Le principe des Agences régionales de santé est à maintenir. Néanmoins, on doit leur donner davantage d’autonomie dans le financement de services nouveaux. En outre, elles seraient tenues de rendre compte chaque année des travaux réalisés. Par ailleurs, une politique de communication devrait leur être imposée dans le cadre de rencontres régulières avec les associations, les élus mais aussi via Internet.

L’idée de plates-formes de services doit, quant à elle, être encouragée. Celles-ci s’appuieraient sur les acteurs eux-mêmes. Ces services pourraient être centralisés par la HAS (Haute autorité de santé) et l’Anap (Agence nationale d’aide à la performance).


Nos 6 mesures prioritaires

1 • Territorialisation de l’offre de soins combinant maillage de soins et graduation de soins.

2 • Régionalisation qui remettrait réellement en cause une pratique de centralisation excessive.

3 • Réorganisation des services nationaux, notamment regroupement de plusieurs agences sanitaires afin de les rendre plus performantes.

4 • Définition des soins qui doivent être pris en charge.

5 • Réduction maximale des inégalités afin d’assurer une équité de prise en charge.

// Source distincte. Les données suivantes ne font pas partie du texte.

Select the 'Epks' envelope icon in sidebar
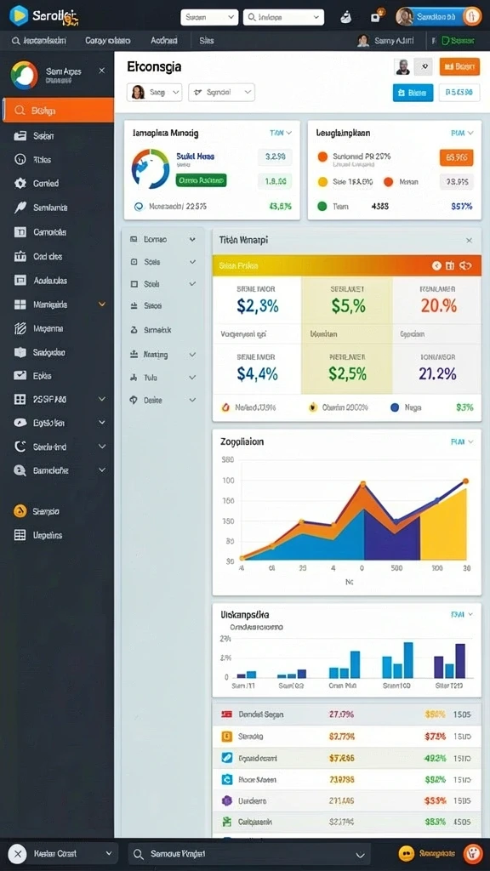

6 • Implication des citoyens et des associations de patients dans les choix politiques.


Les auteurs

Dominique Maigne

Dominique Maigne est Directeur de la Haute autorité de santé (HAS). De 2001 à 2016, il a dirigé la Fédération nationale des centres de lutte contre le cancer qu’il a transformée en Unicancer. Entre 1980 et 2000, il a exercé en qualité de chef d’établissement dans plusieurs hôpitaux de la région Paca, en court séjour et en santé mentale, ainsi que dans le secteur privé non lucratif.

Dr Pascal Maurel

Dr Pascal Maurel est journaliste-éditorialiste, enseignant au Cnam et à l’Université de Montpellier 2 sur les sujets d’information et de communication en santé. Il est par ailleurs Président du groupe Santé de Sciences Po (Alumni) et de la commission Information et Communication de la Fédération nationale de la presse spécialisée. Après avoir été le Directeur de Décision Santé au sein du Groupe Profession Santé, il a créé, en 2017, le cabinet de conseil Ortus. Il est également conseiller éditorial de Presse Infos+.